Assume you are an awesome parent and want to give your children some cookies. But, you should give each child at most one cookie. Each child i has a greed factor gi, which is the minimum size of a cookie that the child will be content with; and each cookie j has a size sj. If sj>= gi, we can assign the cookie j to the child i, and the child i will be content.

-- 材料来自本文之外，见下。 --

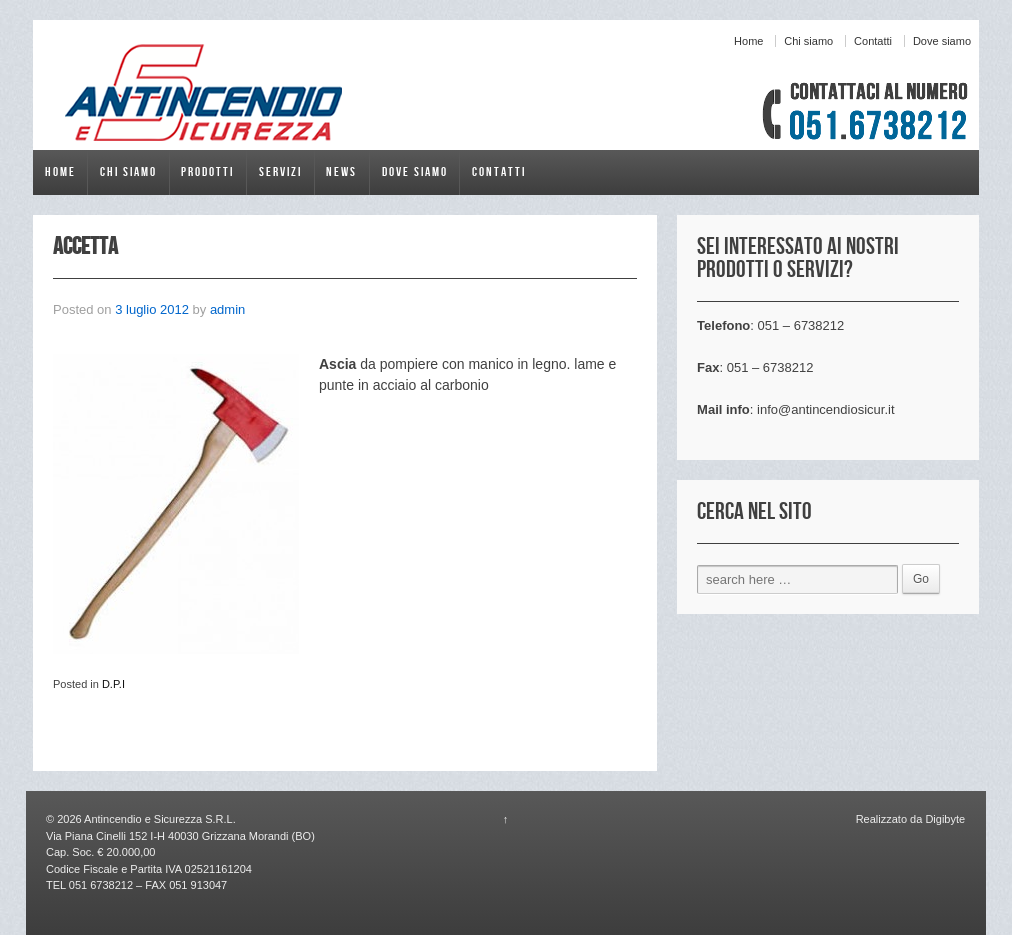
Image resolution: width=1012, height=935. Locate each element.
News (341, 172)
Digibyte (943, 819)
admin (227, 309)
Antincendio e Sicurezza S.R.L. (159, 819)
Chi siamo (808, 41)
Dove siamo (942, 41)
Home (748, 41)
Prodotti (207, 172)
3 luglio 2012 (152, 309)
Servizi (280, 172)
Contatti (873, 41)
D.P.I (113, 684)
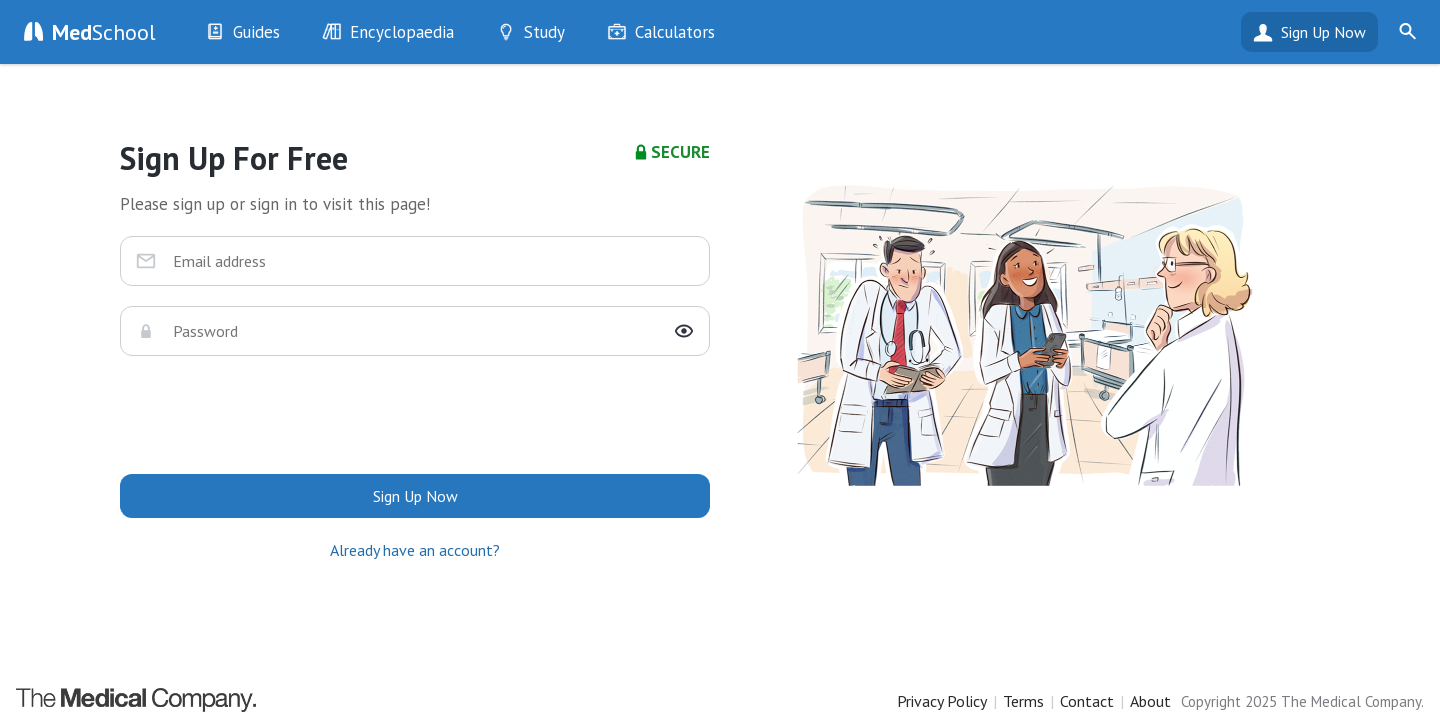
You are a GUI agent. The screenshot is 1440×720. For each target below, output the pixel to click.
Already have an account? (415, 550)
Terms (1023, 701)
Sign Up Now (1323, 32)
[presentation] (415, 415)
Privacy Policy (942, 701)
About (1150, 701)
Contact (1087, 701)
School (104, 32)
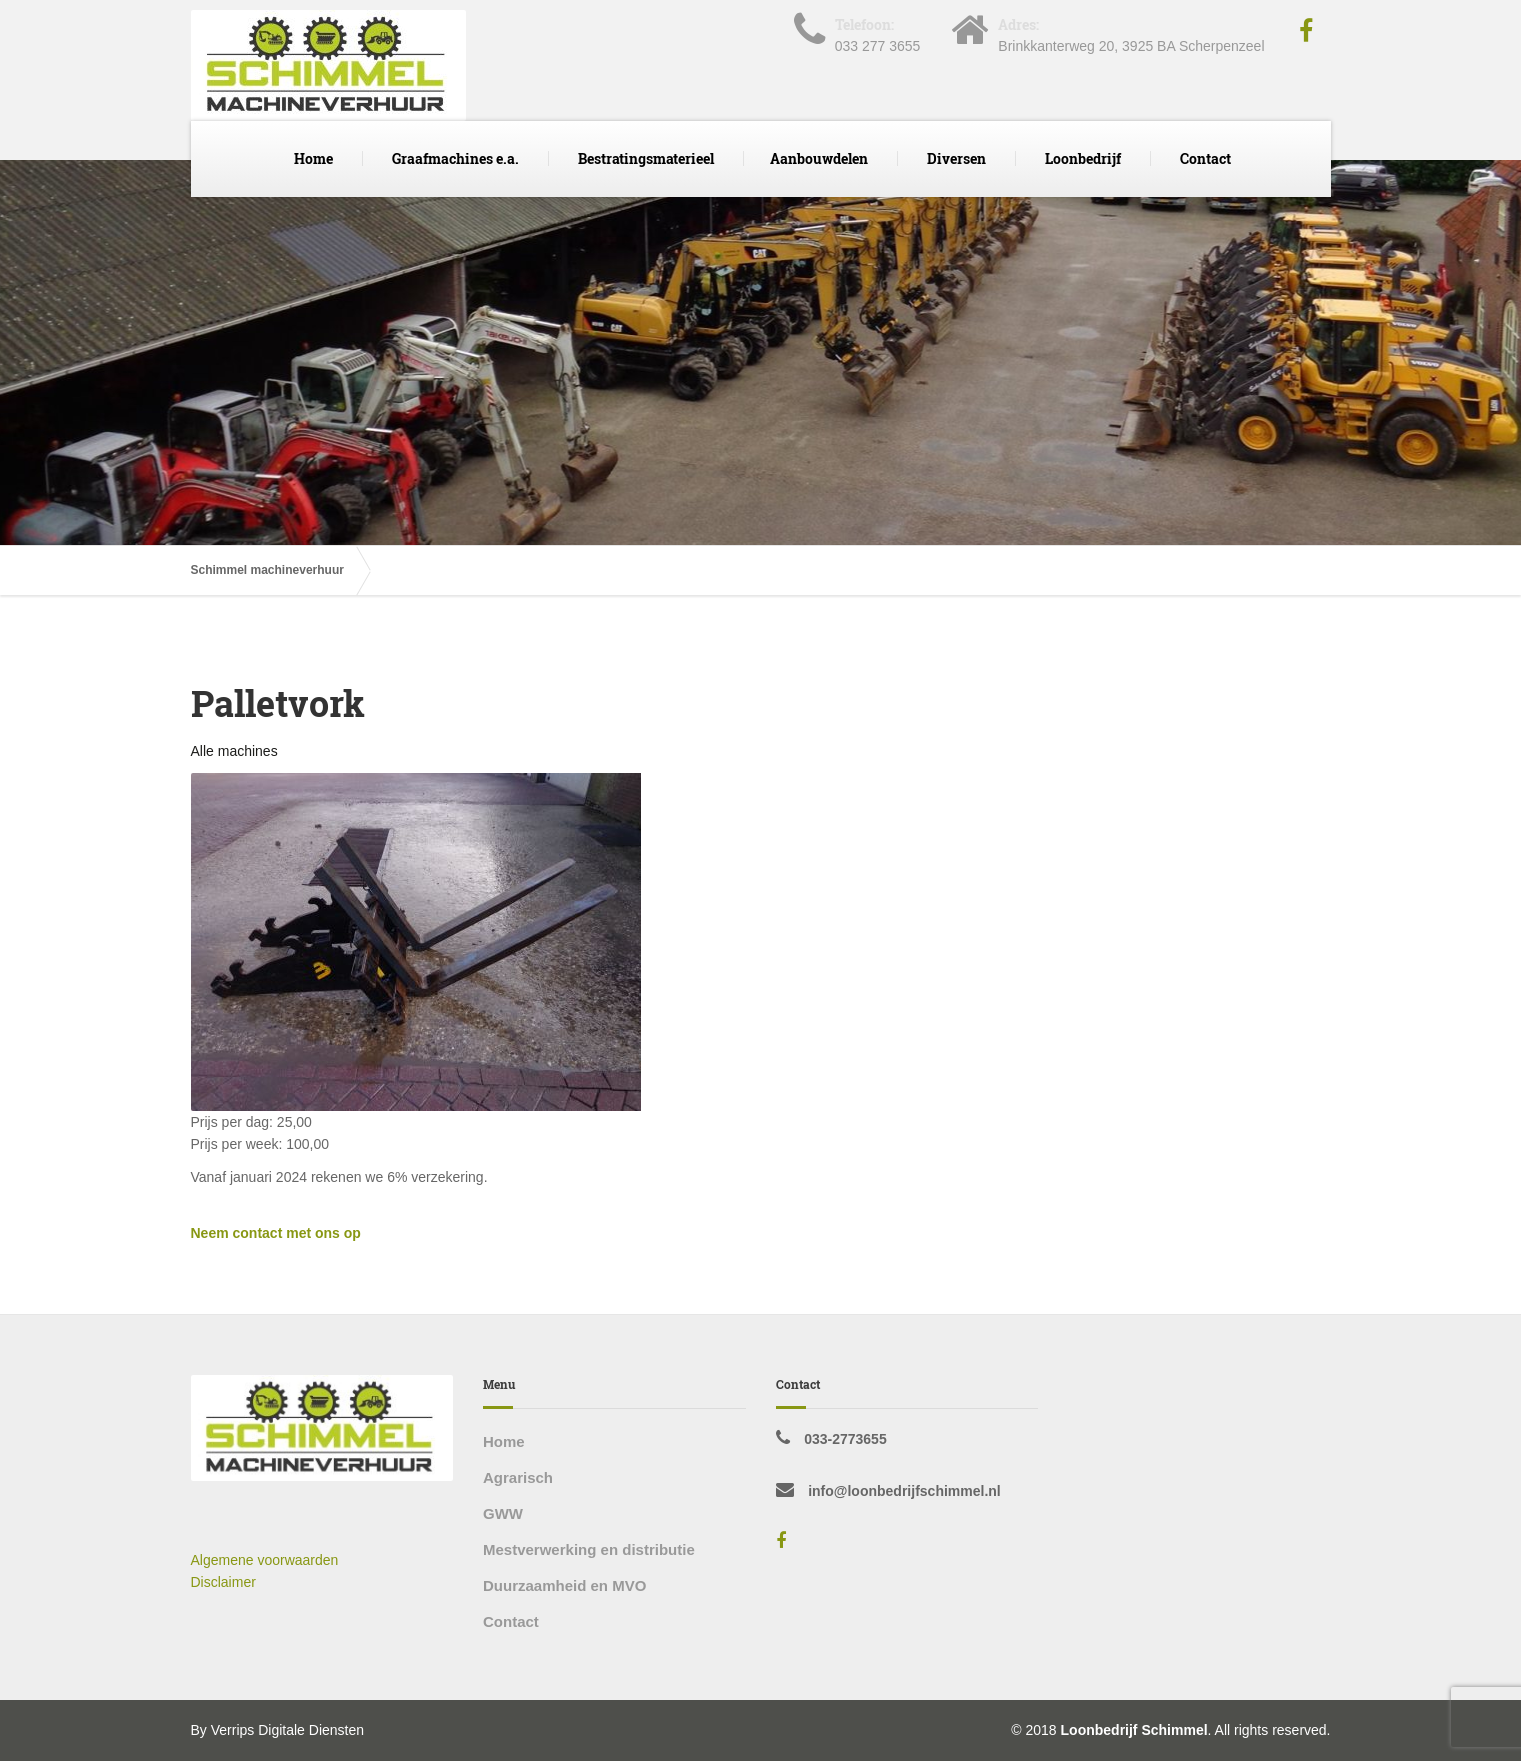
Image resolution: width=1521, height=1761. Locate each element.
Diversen (956, 158)
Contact (1205, 158)
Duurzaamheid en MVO (564, 1585)
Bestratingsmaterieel (646, 158)
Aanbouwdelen (819, 158)
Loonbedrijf (1083, 158)
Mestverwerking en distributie (589, 1549)
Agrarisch (518, 1477)
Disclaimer (223, 1582)
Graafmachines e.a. (455, 158)
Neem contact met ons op (276, 1233)
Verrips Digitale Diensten (287, 1730)
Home (313, 158)
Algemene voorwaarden (265, 1560)
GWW (503, 1513)
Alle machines (234, 751)
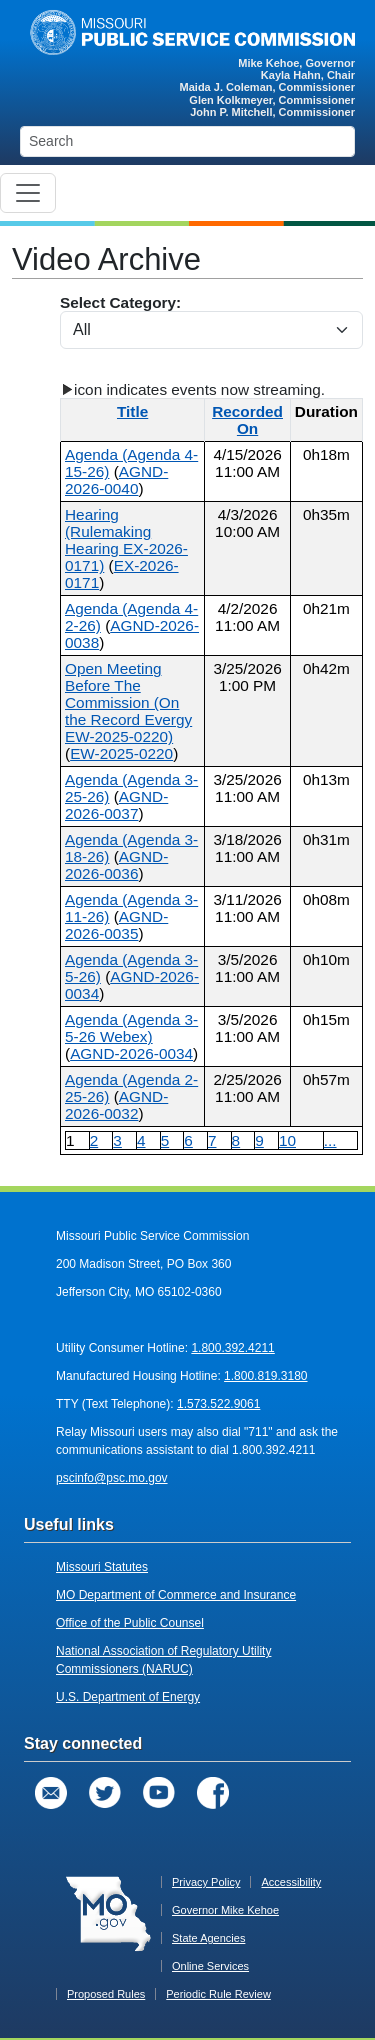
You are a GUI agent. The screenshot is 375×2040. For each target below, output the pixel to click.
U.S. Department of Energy (128, 1697)
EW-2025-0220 (121, 753)
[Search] (187, 141)
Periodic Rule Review (218, 1994)
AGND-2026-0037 (116, 805)
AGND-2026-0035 (116, 925)
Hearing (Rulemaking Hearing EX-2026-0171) (126, 540)
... (330, 1140)
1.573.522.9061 (218, 1404)
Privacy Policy (206, 1882)
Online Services (210, 1966)
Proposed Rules (106, 1994)
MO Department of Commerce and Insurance (176, 1595)
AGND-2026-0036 (116, 865)
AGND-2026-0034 (131, 1053)
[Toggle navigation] (28, 193)
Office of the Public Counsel (130, 1623)
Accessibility (291, 1882)
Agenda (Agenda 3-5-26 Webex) (131, 1028)
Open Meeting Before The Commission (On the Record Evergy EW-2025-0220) (128, 702)
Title (132, 411)
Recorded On (247, 420)
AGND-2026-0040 (116, 480)
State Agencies (208, 1938)
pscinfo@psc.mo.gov (112, 1478)
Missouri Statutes (102, 1567)
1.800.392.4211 (232, 1348)
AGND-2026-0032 (116, 1105)
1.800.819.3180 (265, 1376)
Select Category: (211, 321)
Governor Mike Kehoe (225, 1910)
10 (287, 1140)
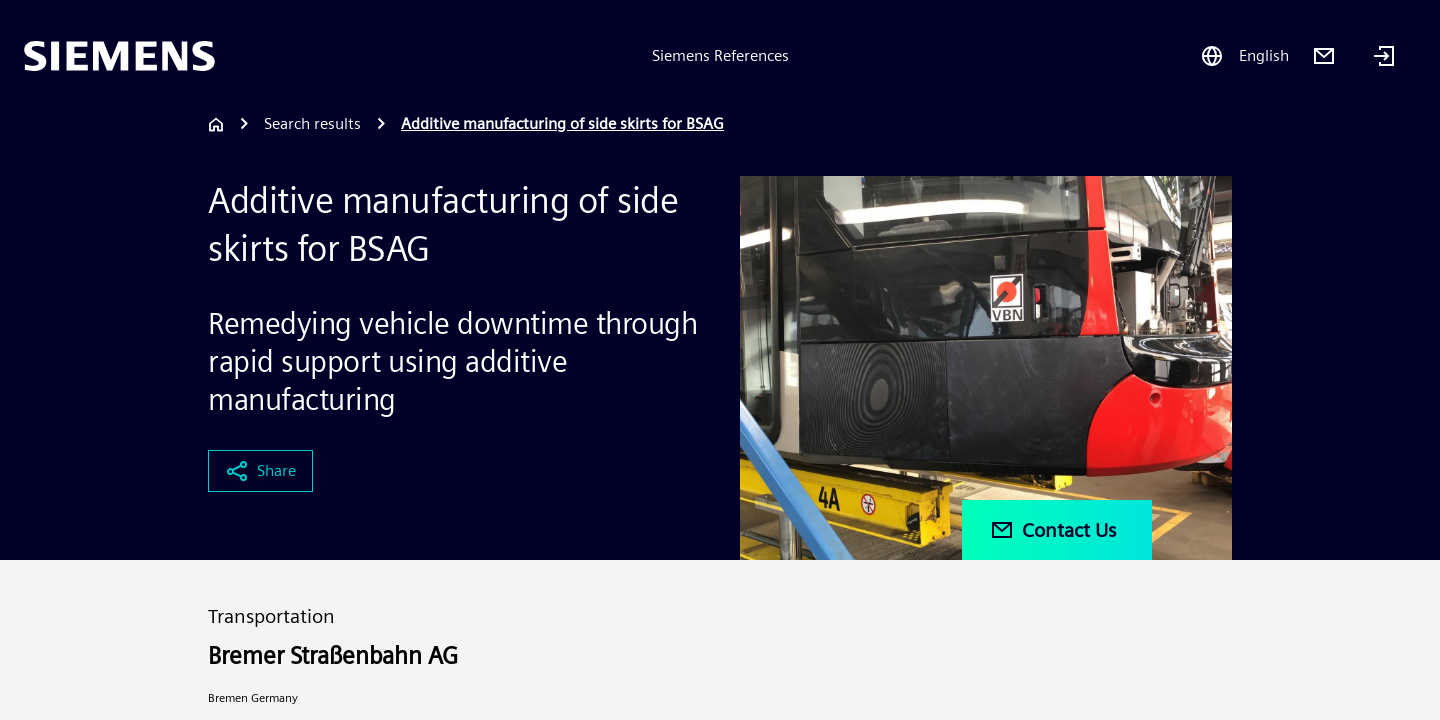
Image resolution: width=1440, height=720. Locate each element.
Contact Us (1053, 530)
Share (260, 471)
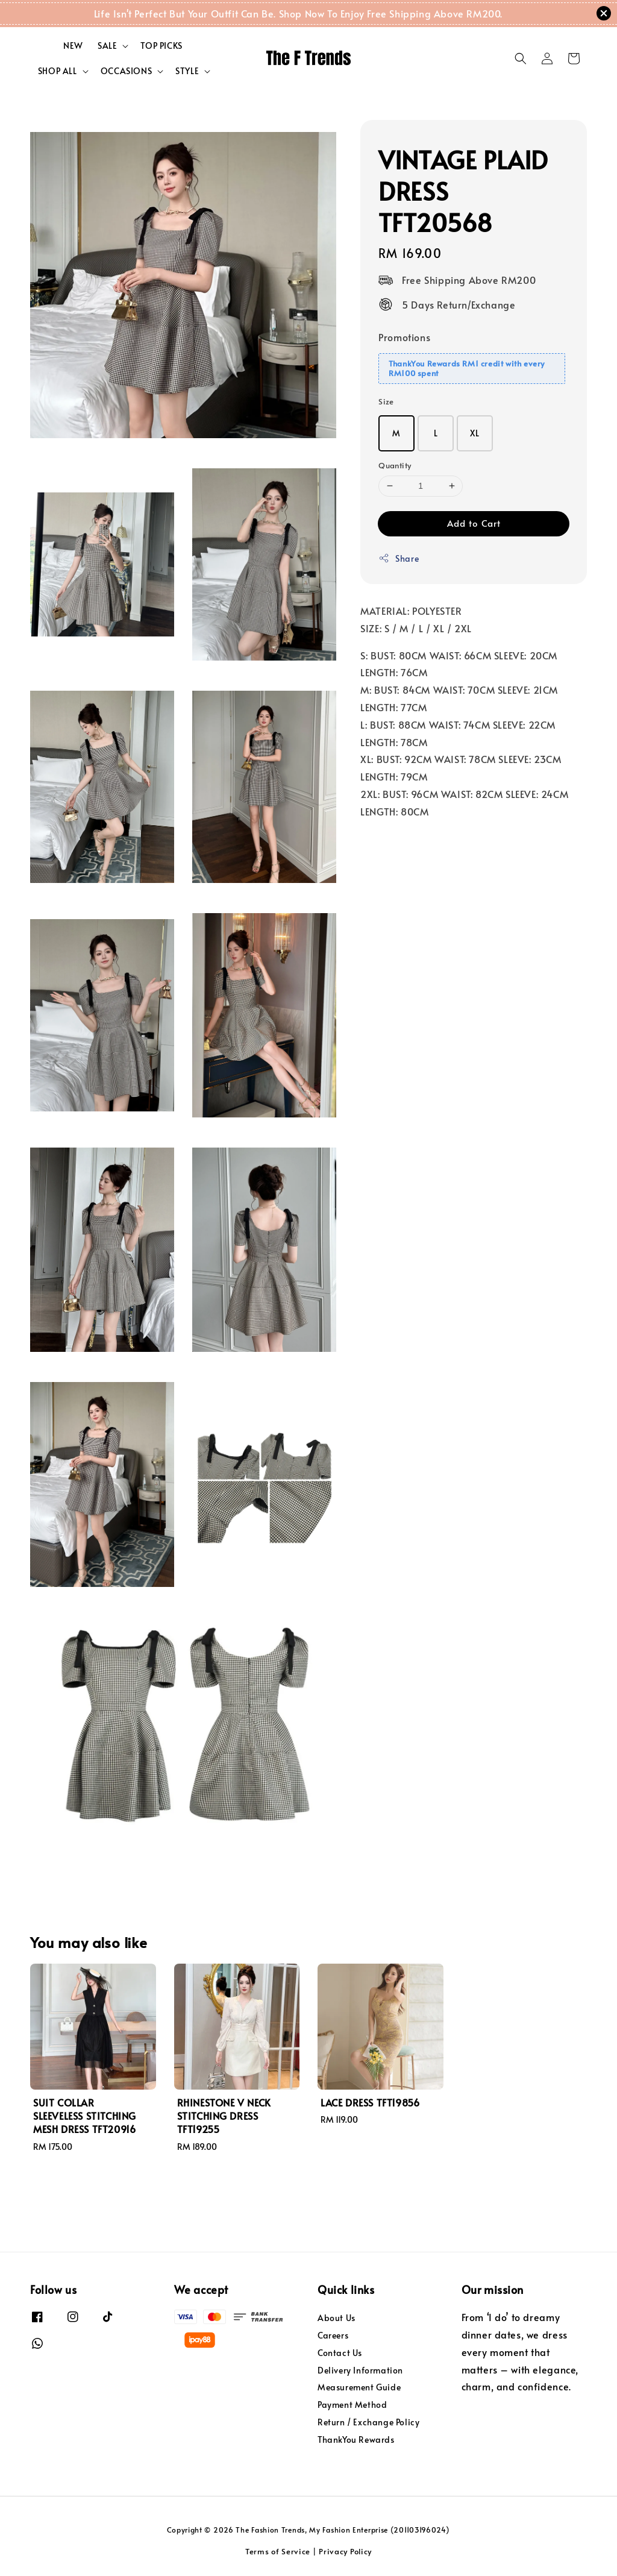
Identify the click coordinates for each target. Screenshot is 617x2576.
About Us (336, 2318)
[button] (520, 58)
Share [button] (398, 558)
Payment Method (352, 2404)
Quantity (394, 465)
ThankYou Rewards (356, 2439)
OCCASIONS (126, 71)
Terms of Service (277, 2551)
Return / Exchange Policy (368, 2422)
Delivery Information (360, 2370)
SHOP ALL (57, 71)
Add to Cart (474, 523)
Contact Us (340, 2352)
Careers (333, 2335)
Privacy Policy (345, 2551)
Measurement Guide (359, 2387)
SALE (107, 45)
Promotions (404, 337)
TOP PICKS (161, 45)
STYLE (187, 71)
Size (386, 401)
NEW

Your goal is to maximize the number of your content children and output the maximum number.
Note:
You may assume the greed factor is always positive.
You cannot assign more than one cookie to one child.
Example 1:
Input: [1,2,3], [1,1]
Output: 1
Explanation: You have 3 children and 2 cookies. The greed factors of 3 children are 1, 2, 3.
And even though you have 2 cookies, since their size is both 1, you could only make the child whose greed factor is 1 content.
You need to output 1.
Example 2:
Input: [1,2], [1,2,3]
Output: 2
Explanation: You have 2 children and 3 cookies. The greed factors of 2 children are 1, 2.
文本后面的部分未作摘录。